» PROMPT:
Exact reproduction is required for the lines below starting at the line with "Where should I" and ending at the line with "Open Abonementai accounts", both included. No other lines, and no pictures.

» SOURCE DATA:
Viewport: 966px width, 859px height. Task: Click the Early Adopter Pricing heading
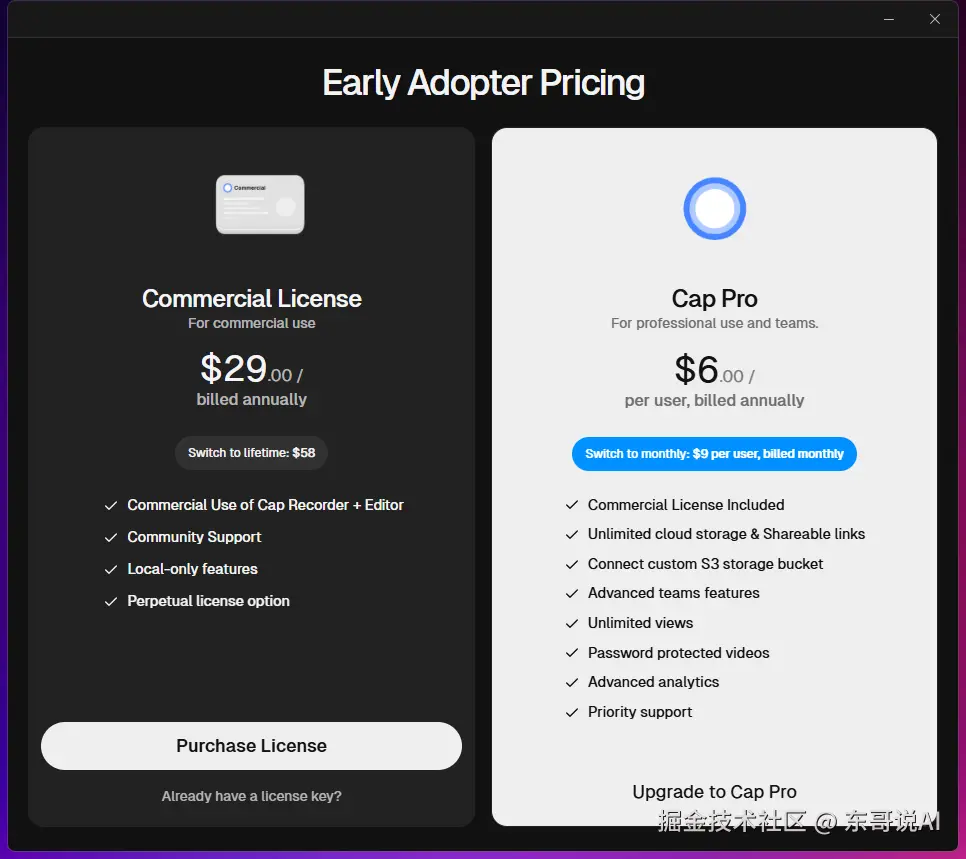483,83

* * *

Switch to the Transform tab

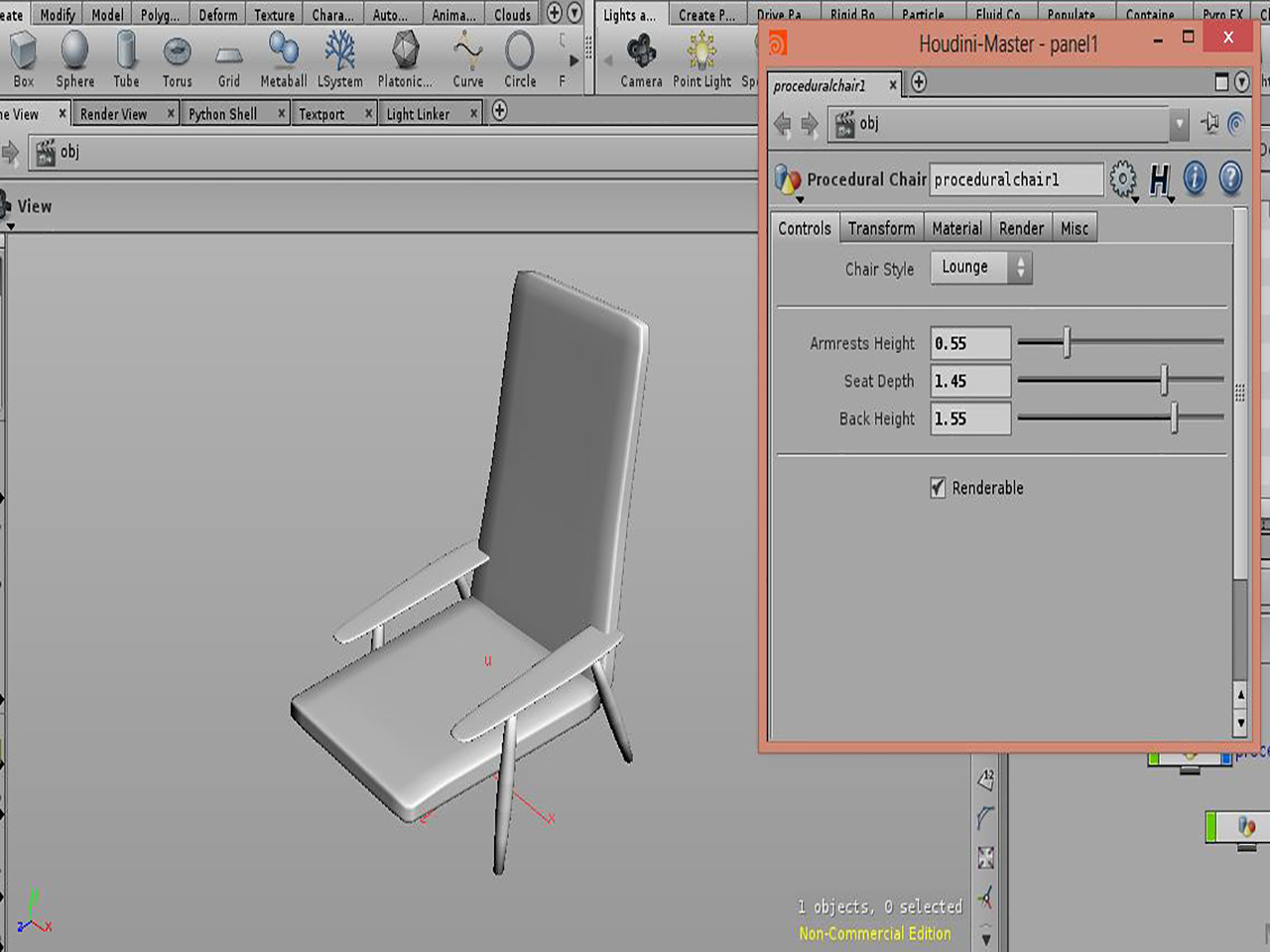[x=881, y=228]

==

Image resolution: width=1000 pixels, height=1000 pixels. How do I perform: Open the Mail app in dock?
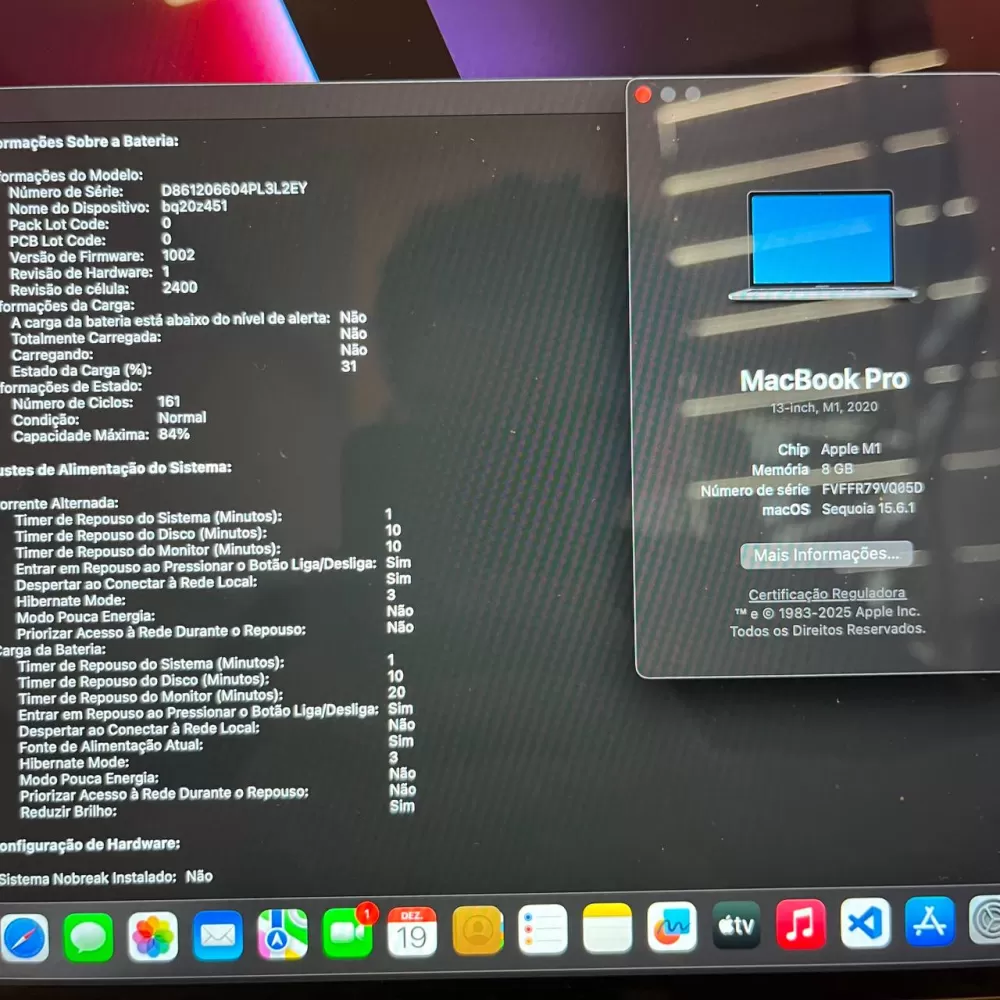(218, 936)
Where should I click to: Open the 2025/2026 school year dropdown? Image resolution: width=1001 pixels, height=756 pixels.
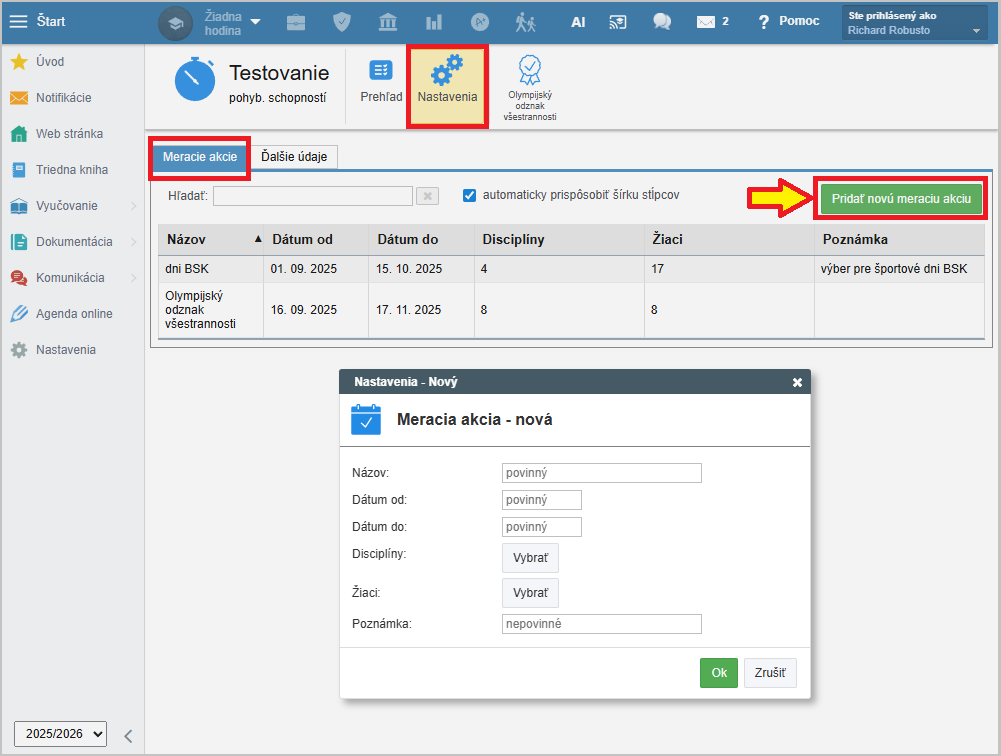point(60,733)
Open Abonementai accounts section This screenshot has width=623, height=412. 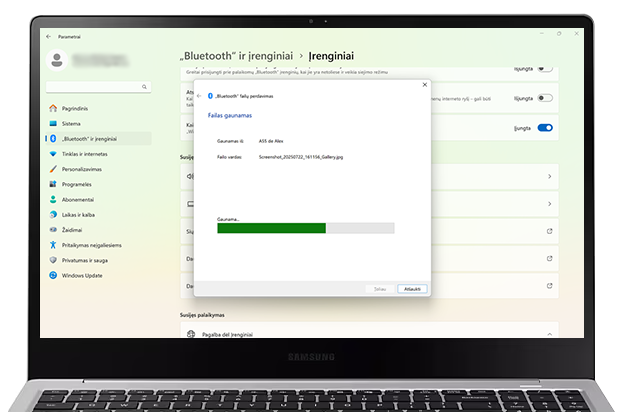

» SOLUTION FOR THIS EXERCISE:
Where should I click to: Open the 2025/2026 school year dropdown? Image resolution: width=1001 pixels, height=756 pixels.
point(60,733)
Open Abonementai accounts section This screenshot has width=623, height=412. 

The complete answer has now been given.